Devant la grande grille dorée du Palais, j’interroge le bicorne d’un gardien :

— Le cabinet de M. Bastardy ?

— … scalier à gauche, sous la voûte ; un étage, puis deux étages.

Je monte des marches de pierre, je questionne un autre bicorne qui m’indique un petit colimaçon obscur ; je monte des marches en bois ; puis, c’est une porte vitrée donnant sur un long, triste, large, bas corridor, orné d’une banquette de chêne ; deux huissiers mélancoliques dans deux chaires ; deux poêles ronds sans tuyaux ; une sorte de bonneteur veillait sur le sommeil du municipal chargé de le garder ; un jeune homme à tournure de calicot s’entretenait avec un huissier et prenait des notes sur un calepin ; deux autres calicots, plus loin, comparaient leurs carnets ; je demeurai plantée à la porte ; l’autre huissier descendit de son bureau et vint à moi :

— Vous demandez :

— M. Bastardy.

— Donnez votre feuille.

Il me la prit et disparut par le couloir attenant à la salle d’attente et prenant jour sur elle par une cloison de vitres cannelées ; un couloir d’hôtel, garni de portes numérotées.
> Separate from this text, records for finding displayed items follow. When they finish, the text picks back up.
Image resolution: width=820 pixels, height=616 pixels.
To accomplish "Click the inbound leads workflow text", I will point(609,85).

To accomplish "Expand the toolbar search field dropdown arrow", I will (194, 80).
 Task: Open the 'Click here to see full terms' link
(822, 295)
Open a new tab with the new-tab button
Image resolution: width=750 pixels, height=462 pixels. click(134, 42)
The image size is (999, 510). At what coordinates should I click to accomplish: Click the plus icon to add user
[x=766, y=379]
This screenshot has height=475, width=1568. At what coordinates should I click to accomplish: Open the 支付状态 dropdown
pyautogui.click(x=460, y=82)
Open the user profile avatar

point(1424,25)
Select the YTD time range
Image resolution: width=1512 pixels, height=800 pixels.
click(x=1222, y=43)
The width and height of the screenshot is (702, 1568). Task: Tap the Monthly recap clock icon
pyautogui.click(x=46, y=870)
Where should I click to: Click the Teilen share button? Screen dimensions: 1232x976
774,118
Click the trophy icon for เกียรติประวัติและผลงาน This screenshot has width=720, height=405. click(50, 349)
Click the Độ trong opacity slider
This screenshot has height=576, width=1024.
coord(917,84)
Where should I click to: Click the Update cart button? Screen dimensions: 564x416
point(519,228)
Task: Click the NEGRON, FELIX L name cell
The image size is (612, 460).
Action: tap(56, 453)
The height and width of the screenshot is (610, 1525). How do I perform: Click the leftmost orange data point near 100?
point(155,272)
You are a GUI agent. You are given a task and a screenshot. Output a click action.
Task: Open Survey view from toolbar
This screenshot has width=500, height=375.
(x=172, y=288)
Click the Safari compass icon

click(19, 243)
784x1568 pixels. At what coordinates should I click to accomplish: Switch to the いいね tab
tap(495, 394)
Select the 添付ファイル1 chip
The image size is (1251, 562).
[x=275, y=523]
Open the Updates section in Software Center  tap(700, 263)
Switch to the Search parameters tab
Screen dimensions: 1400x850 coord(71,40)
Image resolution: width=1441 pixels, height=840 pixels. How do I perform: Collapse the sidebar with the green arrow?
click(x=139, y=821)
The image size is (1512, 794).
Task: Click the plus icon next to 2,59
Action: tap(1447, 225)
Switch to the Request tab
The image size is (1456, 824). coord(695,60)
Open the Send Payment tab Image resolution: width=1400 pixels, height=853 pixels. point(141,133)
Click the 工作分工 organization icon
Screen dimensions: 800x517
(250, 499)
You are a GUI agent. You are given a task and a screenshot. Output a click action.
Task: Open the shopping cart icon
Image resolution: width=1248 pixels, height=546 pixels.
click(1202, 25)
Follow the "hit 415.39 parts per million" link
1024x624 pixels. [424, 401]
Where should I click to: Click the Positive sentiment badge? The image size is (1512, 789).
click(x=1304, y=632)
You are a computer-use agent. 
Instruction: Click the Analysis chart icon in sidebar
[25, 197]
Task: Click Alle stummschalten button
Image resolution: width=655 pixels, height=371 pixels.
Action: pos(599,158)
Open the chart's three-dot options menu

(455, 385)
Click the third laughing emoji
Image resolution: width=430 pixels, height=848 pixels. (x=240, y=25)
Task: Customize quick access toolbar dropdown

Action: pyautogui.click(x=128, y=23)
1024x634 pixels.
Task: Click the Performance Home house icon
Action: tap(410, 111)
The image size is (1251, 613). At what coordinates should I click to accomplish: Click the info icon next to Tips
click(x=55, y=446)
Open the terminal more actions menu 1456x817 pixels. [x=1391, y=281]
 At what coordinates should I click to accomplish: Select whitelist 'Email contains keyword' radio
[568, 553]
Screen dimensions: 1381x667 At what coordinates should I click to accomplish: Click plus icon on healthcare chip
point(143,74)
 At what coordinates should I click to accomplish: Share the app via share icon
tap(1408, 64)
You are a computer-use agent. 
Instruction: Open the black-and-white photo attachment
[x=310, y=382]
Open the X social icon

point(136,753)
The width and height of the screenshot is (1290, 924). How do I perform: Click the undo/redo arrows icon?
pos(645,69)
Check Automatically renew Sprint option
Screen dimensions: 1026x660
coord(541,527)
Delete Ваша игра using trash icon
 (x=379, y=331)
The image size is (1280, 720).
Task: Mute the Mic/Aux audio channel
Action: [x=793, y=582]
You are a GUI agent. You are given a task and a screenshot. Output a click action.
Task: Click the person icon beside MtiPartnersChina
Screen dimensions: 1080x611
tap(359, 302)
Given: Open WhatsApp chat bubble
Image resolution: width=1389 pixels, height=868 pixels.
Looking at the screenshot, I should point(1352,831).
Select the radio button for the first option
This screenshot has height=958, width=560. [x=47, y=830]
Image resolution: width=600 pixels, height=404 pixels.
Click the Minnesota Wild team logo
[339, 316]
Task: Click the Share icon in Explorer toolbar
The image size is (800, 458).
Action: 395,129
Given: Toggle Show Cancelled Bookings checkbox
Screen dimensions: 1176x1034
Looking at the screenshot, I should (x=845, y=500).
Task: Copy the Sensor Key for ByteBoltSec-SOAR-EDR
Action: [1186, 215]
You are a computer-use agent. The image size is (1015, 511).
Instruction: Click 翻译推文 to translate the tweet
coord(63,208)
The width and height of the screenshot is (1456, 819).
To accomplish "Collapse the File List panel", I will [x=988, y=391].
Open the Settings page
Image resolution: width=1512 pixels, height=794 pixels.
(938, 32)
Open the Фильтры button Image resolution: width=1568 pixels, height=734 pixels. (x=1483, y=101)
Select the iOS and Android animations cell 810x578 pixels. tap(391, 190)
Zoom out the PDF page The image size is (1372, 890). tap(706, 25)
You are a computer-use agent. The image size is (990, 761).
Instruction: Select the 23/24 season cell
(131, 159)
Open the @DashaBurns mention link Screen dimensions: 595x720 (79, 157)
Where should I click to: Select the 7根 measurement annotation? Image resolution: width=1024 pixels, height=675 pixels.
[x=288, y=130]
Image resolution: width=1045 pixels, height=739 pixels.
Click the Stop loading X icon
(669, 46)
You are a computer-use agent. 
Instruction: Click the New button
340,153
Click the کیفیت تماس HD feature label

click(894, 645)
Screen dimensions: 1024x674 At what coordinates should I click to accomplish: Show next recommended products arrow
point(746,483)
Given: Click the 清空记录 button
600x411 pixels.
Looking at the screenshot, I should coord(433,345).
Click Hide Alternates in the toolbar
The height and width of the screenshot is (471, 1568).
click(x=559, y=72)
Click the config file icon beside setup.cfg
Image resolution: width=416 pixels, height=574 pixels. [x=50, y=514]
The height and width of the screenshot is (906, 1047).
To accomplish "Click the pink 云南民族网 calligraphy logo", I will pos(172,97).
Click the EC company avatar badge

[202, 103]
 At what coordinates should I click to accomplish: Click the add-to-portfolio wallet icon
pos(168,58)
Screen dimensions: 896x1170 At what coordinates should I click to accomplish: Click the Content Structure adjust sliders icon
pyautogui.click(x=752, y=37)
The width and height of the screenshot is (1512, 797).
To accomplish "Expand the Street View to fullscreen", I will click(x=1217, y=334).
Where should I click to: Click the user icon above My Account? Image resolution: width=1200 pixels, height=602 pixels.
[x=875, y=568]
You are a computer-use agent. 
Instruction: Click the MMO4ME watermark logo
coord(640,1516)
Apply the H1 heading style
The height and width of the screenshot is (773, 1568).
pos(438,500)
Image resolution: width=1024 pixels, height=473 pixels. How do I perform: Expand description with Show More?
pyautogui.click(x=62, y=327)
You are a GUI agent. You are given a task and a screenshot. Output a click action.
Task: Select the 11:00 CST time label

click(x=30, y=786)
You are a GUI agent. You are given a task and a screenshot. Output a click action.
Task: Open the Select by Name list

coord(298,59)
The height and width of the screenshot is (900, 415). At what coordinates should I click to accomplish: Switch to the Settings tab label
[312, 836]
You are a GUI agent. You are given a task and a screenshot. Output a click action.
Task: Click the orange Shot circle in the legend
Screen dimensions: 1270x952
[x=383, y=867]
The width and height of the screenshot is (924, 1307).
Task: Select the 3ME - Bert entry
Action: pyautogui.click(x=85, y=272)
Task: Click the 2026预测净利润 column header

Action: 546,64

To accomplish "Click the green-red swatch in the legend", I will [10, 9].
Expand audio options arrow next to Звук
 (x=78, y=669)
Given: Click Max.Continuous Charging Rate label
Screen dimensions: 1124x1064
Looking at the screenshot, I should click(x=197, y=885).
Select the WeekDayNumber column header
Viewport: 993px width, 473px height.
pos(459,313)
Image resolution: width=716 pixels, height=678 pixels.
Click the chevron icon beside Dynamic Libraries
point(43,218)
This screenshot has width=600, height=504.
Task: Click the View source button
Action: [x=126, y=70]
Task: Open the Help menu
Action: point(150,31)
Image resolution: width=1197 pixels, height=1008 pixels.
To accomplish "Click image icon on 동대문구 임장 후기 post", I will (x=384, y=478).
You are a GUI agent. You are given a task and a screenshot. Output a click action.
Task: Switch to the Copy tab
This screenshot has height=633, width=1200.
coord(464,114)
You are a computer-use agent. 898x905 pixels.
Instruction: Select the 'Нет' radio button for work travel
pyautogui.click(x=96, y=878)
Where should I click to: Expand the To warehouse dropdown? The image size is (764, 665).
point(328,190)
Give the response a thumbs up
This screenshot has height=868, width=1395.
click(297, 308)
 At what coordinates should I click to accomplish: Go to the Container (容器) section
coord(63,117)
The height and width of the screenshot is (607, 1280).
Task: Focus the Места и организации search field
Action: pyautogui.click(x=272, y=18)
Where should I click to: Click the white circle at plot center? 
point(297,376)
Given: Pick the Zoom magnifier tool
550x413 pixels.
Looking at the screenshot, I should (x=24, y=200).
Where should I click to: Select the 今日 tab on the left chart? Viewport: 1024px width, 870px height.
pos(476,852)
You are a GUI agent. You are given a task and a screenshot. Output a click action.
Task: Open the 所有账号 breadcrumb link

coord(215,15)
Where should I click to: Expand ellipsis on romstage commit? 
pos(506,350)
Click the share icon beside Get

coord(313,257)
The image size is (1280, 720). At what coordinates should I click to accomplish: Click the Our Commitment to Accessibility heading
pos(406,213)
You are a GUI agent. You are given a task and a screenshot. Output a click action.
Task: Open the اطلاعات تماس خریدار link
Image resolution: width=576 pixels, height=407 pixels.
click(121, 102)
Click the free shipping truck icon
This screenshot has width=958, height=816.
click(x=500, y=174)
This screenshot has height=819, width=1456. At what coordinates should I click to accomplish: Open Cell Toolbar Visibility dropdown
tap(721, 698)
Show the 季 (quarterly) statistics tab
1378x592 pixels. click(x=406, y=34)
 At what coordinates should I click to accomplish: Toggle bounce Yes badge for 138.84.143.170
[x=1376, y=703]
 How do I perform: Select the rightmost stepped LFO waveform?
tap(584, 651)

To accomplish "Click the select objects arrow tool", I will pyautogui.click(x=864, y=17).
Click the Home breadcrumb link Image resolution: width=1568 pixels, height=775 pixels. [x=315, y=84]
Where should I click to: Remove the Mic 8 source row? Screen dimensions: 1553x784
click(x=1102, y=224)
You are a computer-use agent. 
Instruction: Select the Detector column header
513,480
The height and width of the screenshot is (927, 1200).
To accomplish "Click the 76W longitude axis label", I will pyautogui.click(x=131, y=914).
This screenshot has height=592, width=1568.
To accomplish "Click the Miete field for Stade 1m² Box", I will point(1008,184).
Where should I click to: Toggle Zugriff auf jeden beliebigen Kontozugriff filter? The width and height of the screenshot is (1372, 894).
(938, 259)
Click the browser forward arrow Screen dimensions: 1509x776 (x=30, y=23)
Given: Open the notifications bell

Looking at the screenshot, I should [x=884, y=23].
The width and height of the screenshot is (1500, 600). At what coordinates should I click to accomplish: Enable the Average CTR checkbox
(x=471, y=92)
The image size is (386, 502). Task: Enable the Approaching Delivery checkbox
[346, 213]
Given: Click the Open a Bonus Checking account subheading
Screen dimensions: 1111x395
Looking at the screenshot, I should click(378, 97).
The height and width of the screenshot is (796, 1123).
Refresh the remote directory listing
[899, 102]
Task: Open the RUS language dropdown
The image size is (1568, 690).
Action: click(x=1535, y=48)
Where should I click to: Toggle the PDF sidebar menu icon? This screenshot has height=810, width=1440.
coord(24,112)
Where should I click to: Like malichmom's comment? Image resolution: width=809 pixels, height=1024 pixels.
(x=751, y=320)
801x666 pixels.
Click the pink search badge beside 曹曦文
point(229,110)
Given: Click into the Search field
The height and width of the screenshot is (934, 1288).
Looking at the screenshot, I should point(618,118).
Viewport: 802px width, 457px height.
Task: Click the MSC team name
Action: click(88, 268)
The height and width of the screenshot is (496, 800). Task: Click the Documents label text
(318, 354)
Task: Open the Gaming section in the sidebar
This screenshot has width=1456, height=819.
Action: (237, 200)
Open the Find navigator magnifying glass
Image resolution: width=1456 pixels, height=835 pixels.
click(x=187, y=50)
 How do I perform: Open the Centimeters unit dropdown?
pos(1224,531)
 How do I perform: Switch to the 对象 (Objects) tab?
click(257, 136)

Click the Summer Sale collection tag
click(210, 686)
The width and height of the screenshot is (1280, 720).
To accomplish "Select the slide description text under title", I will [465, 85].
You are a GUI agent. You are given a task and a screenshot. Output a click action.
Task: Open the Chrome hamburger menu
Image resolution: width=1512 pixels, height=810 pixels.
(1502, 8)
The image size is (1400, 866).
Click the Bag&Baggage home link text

L’huissier reparut, plus poli :

— M. le juge d’instruction prie madame de l’attendre un instant ici.

Il me conduisit dans le couloir où je restai seule ; derrière la cloison, j’entendais les jeunes gens à carnet interviewant l’huissier :

— Qui est-ce ?

— Sais pas.

— Son nom est sur la feuille.

— J’ai pas regardé ; le juge ne me l’a pas rendue.

— Jolie ?

— Crois que oui… voilette baissée.

— Pour quelle affaire ?

— Ça n’est pas marqué.

— Tiens ! c’est rare ! Qu’est-ce qu’elle fiche ici ?

— Demandez-le-lui.

— Est-ce pour l’infanticide de Levallois ?

— L’instruction est bouclée d’hier.

— Alors… pour le Marquis ? Nom d’un chien, pas de veine ! c’était un chic tuyau.

— Faut pas la laisser échapper, reprend une autre voix ; je parie que c’est pour le Marquis ; ne ratons pas le coup ; je la forcerai à causer, moi…

En effet, un des jeunes gens se glisse dans mon couloir, s’assied près de moi :

— Vous attendez depuis longtemps, madame ?

Silence.

— Les juges d’instruction n’en font pas d’autres.

Silence.

— Pourtant M. Bastardy a la réputation d’être plus galant que ses collègues. Lechanvre est plus rosse que lui, Vindeix aussi.

Je persiste à ne pas bouger, rencoignée le plus que je peux dans l’ombre.

— Si j’étais juge, je ne ferais pas poser un aussi joli témoin !

Le compliment ne porte pas.

— Vous êtes citée sans doute dans l’affaire du Marquis ? Une belle affaire, sensationnelle ; c’est moi qui ai eu le premier la nouvelle… Je suis M. Jeanvert, de l’Intègre quotidien.

Cet avant-goût du juge d’instruction ne me plut pas ; M. Jeanvert se rapprocha :

— Vous ne répondez pas, madame. Seriez-vous muette ? ou bien ne comprenez-vous pas le français ?… Vous vous ennuyez, là, toute seule ; je vous tiens compagnie, causons… Vous ne voulez pas ? vous avez tort ; je pourrais vous être de bon conseil à l’occasion.

Je me tais obstinément ; entre un second reporter qui entame à haute voix avec le sieur Jeanvert une conversation qui ricochait sur moi.

— Laisse madame tranquille ; elle ne veut pas répondre, elle a ses raisons.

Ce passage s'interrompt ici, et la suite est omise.